But more importantly, a new deposit to the vault doesn’t really change the nature of the data nor does it happen very often. For the purpose of this project that means that we do not need to work on live data, and the programatic perils that follows with it. And secondly, the stories that we may want to tell will not be related to the realtime nature of the database, but rather a specific snapshot in time.

Error prone

Every dataset is riddled with its own unique host of flaws, idiosyncrasies and biases. All data goes through a process of capture, entry, organisation, storage and retrieval. Each step in the process may taint the data in different ways.

The Seed Vault’s data is no exception.

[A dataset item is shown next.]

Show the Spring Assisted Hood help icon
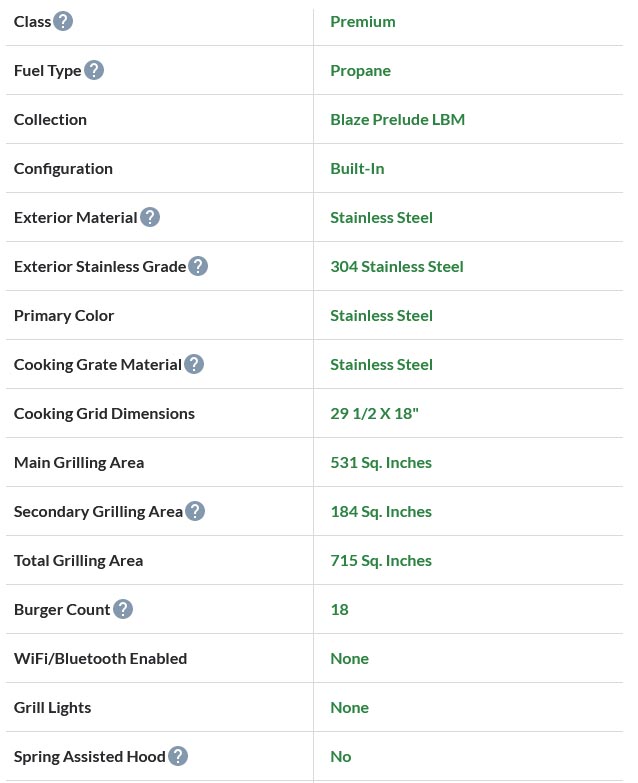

It contains a number of obvious flaws (and probably some that we do not yet know about) that we need to consider in order to be able to figure out what they imply for what can be inferred, what stories can be told, what can be made and how we may circumvent the errors.

A screenshot of the Svalbard Global Seed Vault data submission template. Retrieved from https://www.nordgen.org/sgsv/index.php?page=depositor_guidelines

Much of the errors that we have encountered in the database so far, we believe, are related to how data is submitted and entered into the database. Depositing into the Seed Vault is a laborious and manual process. You can read more about it in their depositor guidelines. When depositing, the depositor needs to attach a form in Excel with data about the submission. These entries are not sufficiently standardised nor computationally validated, and thus opens for a fair bit of individual interpretation and basic human failure or sheer laziness in the entry process. For example some entries will have a very exact number of seeds, while others just an estimate, but there is no way of know which is what. Some will have an exact date for regeneration while others just the year, or some none at all.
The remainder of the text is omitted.